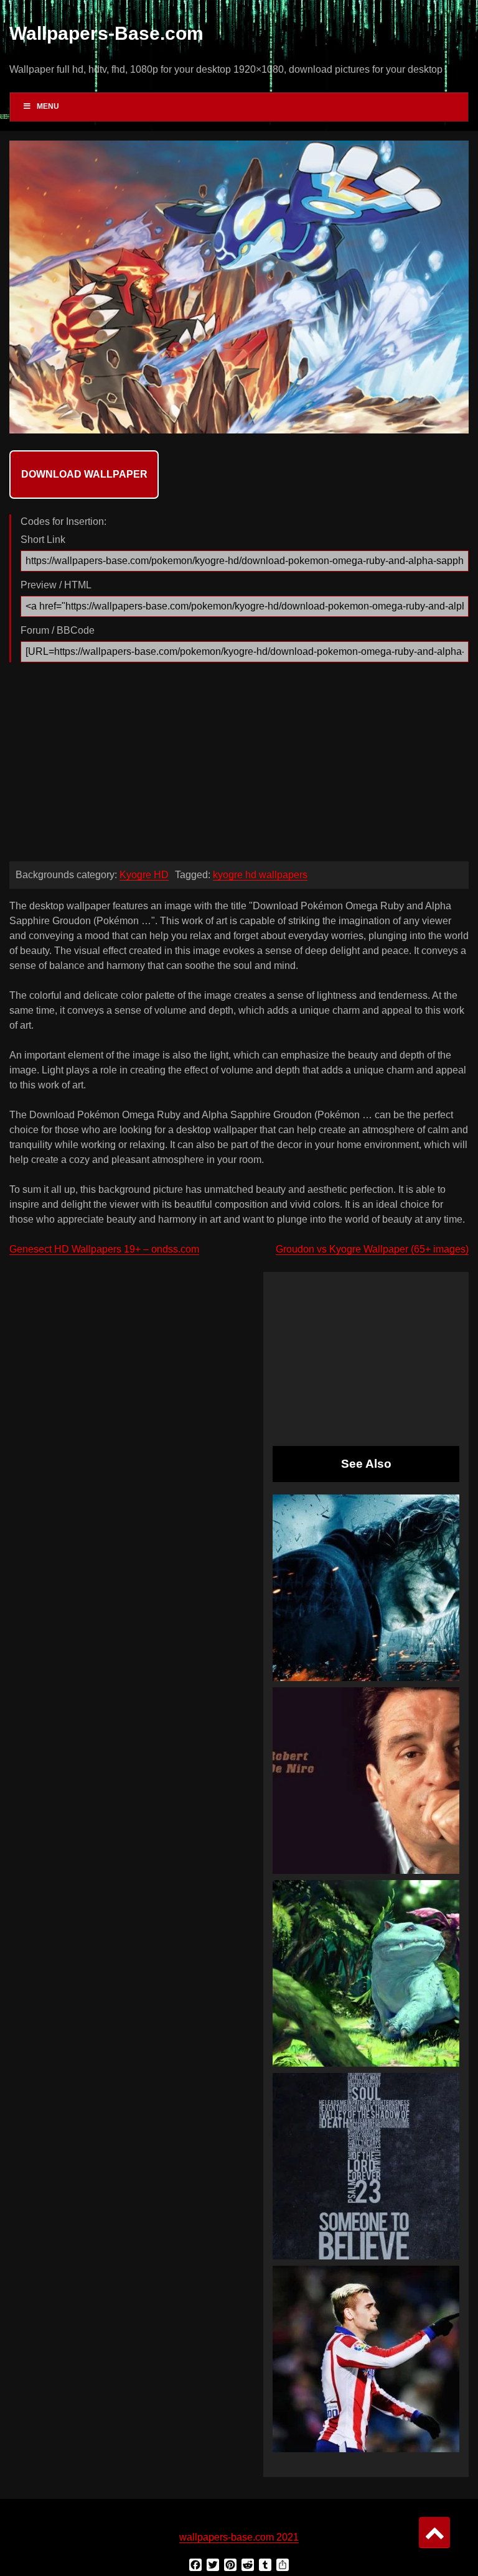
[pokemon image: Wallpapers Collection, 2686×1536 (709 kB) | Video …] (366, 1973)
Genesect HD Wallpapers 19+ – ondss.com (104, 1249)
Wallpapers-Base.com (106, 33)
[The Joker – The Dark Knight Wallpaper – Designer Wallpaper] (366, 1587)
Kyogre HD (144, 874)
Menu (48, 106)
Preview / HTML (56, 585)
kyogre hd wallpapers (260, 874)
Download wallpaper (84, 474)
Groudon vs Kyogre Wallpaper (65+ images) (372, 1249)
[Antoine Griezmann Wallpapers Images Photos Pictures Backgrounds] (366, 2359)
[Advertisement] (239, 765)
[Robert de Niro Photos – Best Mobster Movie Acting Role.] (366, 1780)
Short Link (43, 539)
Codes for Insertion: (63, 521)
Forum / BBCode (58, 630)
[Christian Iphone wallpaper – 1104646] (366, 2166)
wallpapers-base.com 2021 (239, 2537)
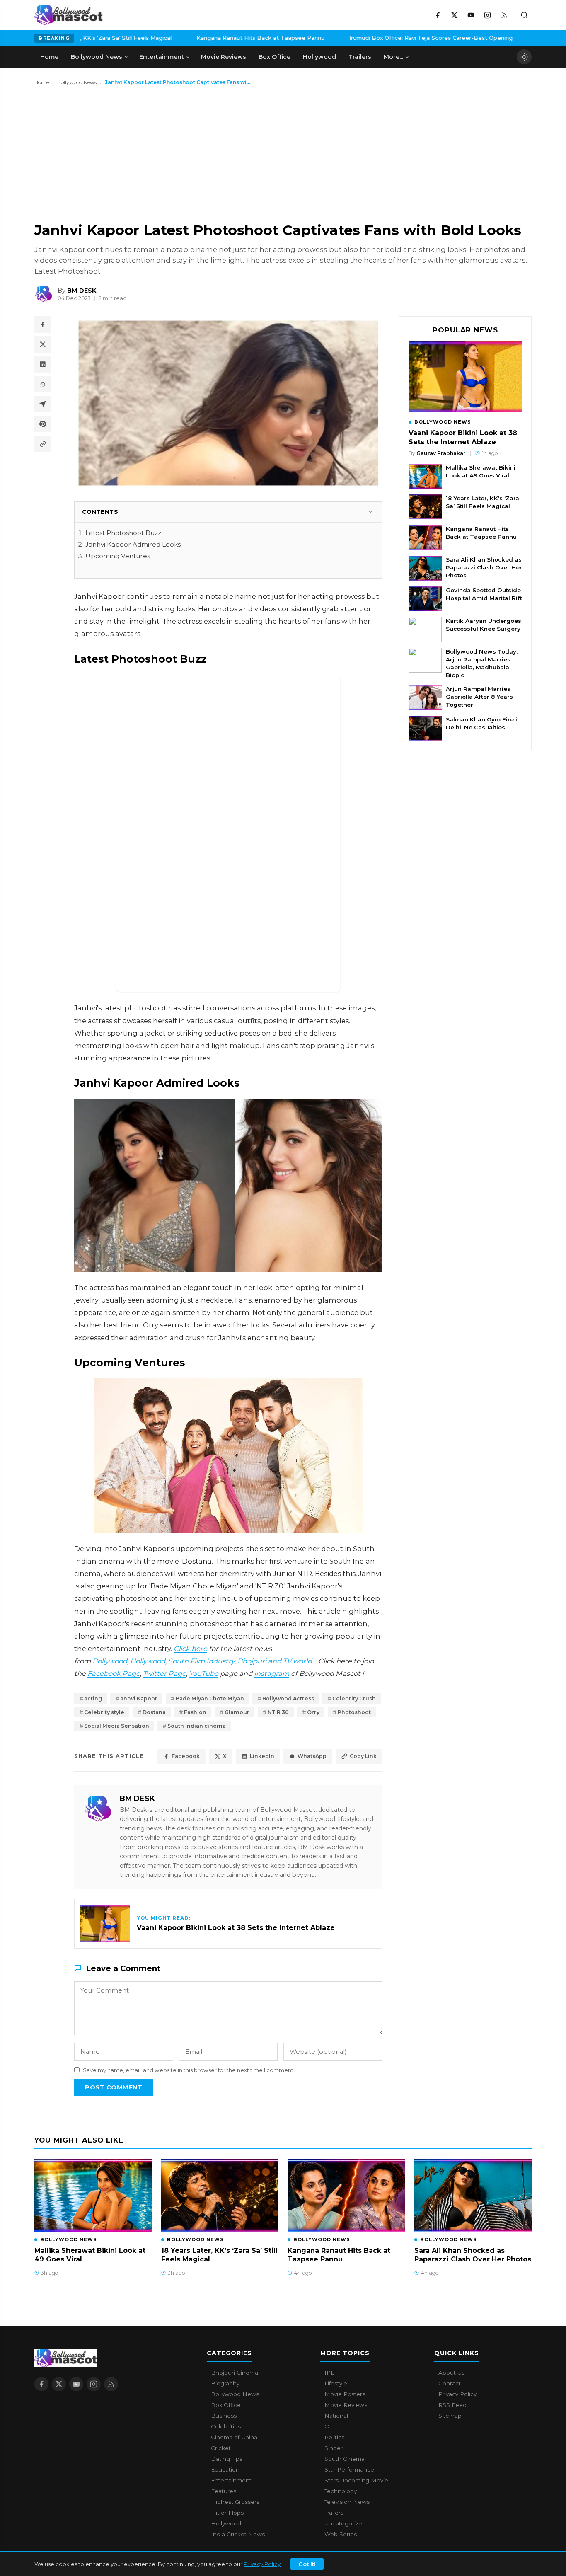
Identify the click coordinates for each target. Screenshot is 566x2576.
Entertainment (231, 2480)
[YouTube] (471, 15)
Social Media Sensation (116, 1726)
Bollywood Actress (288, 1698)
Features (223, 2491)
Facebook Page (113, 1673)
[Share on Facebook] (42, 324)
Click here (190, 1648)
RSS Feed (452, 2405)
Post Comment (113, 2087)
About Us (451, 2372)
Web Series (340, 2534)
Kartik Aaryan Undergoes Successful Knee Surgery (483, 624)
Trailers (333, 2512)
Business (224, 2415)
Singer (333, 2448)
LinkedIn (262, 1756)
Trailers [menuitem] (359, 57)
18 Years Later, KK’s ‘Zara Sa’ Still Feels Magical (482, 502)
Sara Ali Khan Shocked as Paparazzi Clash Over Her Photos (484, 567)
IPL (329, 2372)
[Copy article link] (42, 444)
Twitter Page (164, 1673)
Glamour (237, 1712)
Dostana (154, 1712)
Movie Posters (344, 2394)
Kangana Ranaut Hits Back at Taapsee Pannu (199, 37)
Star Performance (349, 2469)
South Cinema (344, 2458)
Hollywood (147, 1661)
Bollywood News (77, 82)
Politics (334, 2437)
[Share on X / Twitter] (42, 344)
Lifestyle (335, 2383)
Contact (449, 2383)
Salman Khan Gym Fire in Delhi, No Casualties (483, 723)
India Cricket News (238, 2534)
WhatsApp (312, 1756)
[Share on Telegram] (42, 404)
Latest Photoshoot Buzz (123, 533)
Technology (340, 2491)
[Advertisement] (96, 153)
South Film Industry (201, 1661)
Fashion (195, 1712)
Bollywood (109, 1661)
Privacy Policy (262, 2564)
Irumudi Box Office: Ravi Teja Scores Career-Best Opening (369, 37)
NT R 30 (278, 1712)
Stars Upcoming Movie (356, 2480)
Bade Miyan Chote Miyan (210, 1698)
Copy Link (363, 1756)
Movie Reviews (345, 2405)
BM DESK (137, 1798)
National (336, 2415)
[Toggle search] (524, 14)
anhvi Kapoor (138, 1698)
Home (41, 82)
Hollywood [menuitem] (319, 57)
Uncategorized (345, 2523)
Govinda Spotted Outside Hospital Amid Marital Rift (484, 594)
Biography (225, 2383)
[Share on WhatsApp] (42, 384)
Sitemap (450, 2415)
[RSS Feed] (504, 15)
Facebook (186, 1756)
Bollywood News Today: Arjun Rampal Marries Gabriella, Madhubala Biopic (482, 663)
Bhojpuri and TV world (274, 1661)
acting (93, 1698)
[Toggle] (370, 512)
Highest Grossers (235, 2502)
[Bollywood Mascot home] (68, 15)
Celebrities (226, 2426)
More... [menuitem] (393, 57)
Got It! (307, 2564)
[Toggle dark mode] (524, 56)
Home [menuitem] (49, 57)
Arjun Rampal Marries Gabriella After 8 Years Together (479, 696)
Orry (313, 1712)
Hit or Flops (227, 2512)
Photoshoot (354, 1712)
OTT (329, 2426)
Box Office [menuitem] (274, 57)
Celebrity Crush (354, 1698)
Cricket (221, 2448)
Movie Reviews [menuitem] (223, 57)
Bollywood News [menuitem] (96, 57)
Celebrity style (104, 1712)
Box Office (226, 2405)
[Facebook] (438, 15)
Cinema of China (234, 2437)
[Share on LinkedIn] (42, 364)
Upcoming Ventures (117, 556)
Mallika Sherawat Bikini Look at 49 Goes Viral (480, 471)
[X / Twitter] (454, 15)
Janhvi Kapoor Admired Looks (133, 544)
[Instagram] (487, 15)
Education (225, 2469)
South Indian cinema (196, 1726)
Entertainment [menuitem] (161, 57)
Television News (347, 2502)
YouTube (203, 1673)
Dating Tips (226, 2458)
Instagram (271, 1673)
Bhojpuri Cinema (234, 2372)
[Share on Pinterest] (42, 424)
__________________________________________________
◆ YOUR TASK:
In the listing above, locate the line with "Post Comment (113, 2087)" and the line with "Facebook (186, 1756)", then extract exactly those lines and every line between them, and nothing more.

◆ PROBLEM SOLUTION:
Post Comment (113, 2087)
About Us (451, 2372)
Web Series (340, 2534)
Kartik Aaryan Undergoes Successful Knee Surgery (483, 624)
Trailers (333, 2512)
Business (224, 2415)
Singer (333, 2448)
LinkedIn (262, 1756)
Trailers [menuitem] (359, 57)
18 Years Later, KK’s ‘Zara Sa’ Still Feels Magical (482, 502)
Sara Ali Khan Shocked as Paparazzi Clash Over Her Photos (484, 567)
IPL (329, 2372)
[Copy article link] (42, 444)
Twitter Page (164, 1673)
Glamour (237, 1712)
Dostana (154, 1712)
Movie Posters (344, 2394)
Kangana Ranaut Hits Back at Taapsee Pannu (199, 37)
Star Performance (349, 2469)
South Cinema (344, 2458)
Hollywood (147, 1661)
Bollywood News (77, 82)
Politics (334, 2437)
[Share on X / Twitter] (42, 344)
Lifestyle (335, 2383)
Contact (449, 2383)
Salman Khan Gym Fire in Delhi, No Casualties (483, 723)
India Cricket News (238, 2534)
WhatsApp (312, 1756)
[Share on Telegram] (42, 404)
Latest Photoshoot Buzz (123, 533)
Technology (340, 2491)
[Advertisement] (96, 153)
South Film Industry (201, 1661)
Fashion (195, 1712)
Bollywood (109, 1661)
Privacy Policy (262, 2564)
Irumudi Box Office: Ravi Teja Scores Career-Best Opening (369, 37)
NT R 30 (278, 1712)
Stars Upcoming Movie (356, 2480)
Bade Miyan Chote Miyan (210, 1698)
Copy Link (363, 1756)
Movie Reviews (345, 2405)
BM DESK (137, 1798)
National (336, 2415)
[Toggle search] (524, 14)
anhvi Kapoor (138, 1698)
Home (41, 82)
Hollywood [menuitem] (319, 57)
Uncategorized (345, 2523)
Govinda Spotted Outside Hospital Amid Marital Rift (484, 594)
Biography (225, 2383)
[Share on WhatsApp] (42, 384)
Sitemap (450, 2415)
[RSS Feed] (504, 15)
Facebook (186, 1756)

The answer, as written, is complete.